2) Die Anforderung an den Identitätsnachweis setzt im Zweifelsfalle der Standesbeamte nach
Maßgabe des Einzelfalles fest. Dabei ist ein Pass wegen des Lichtbildes, der Registrierung und
seiner durch die zeitliche Begrenzung seiner Gültigkeit erzwungenen regelmäßigen
Überprüfung ein besonders geeignetes, jedoch nicht das einzig mögliche Mittel zum Nachweis
der Identität. Steht die Identität der Person bereits anderweitig fest, ist die Vorlage des
Reisepasses entbehrlich.
Tenor
Die weitere Beschwerde wird nach einem Wert von 3.000,- EUR zurückgewiesen.
Gründe
A.
Die Beteiligten zu 1) und 2) verlangen die Berichtigung des Geburtseintrages Nr. ... des
Standesamts Mitte von Berlin. Dieser lautet:
„Eine Frau, deren Identität nicht geklärt ist, deren Wohnort unbekannt, hat am 14.
Oktober 2002 ... einen Knaben geboren. Das Kind hat noch keinen Vornamen erhalten
und noch keinen Familiennamen“.
Das Amtsgericht Schöneberg hat den Standesbeamten mit Beschluss vom 4. Februar
2004 - 70 III 31/03 - angewiesen, den Eintrag durch Beischreibung folgenden Vermerks
zu berichtigen:
„Mutter des Kindes ist I. E., wohnhaft in B., B. Das Kind hat den Vornamen S. erhalten
und führt den Familiennamen E.“.
Das Landgericht hat die hiergegen gerichtete sofortige Beschwerde der Beteiligten zu 3)
mit Beschluss vom 17. Juni 2004 zurückgewiesen. Hiergegen richtet sich die sofortige
weitere Beschwerde der Beteiligten zu 3).
B.
Die sofortige weitere Beschwerde ist gemäß §§ 47, 48 Abs. 1, 49 Abs. 1 Satz 1 und Abs.
2 PStG in Verbindung mit §§ 22, 27, 29 FGG zulässig. Sie hat jedoch in der Sache keinen
Erfolg.
I. Das Landgericht hat in der angefochtenen Entscheidung unter Hinweis auf die
Rechtsprechung des Senats ausgeführt, im Verfahren nach § 25 PStV könne ein
Beteiligter, der keine Personenstandsurkunde vorlegen könne, seine Angaben zur
Person durch andere öffentliche Urkunden nachweisen, die seine Identität bezeugten.
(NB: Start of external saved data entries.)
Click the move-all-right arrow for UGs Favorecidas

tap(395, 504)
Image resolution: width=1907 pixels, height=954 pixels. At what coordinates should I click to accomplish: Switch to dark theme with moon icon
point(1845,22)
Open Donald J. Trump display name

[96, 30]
Entsprechend habe die Beteiligte zu 1) durch Vorlage der Identitätskarte für
palästinensische Flüchtlinge, ihre Geburtsurkunde sowie die weiteren vorgelegten
Urkunden zur Überzeugung der Kammer ihre Identität nachgewiesen.
Die Beteiligte zu 3) ist dem mit dem Argument entgegengetreten, es gebe im
Personenstandsrecht bei der Identitätsfeststellung einen allgemeinen „Passvorrang“.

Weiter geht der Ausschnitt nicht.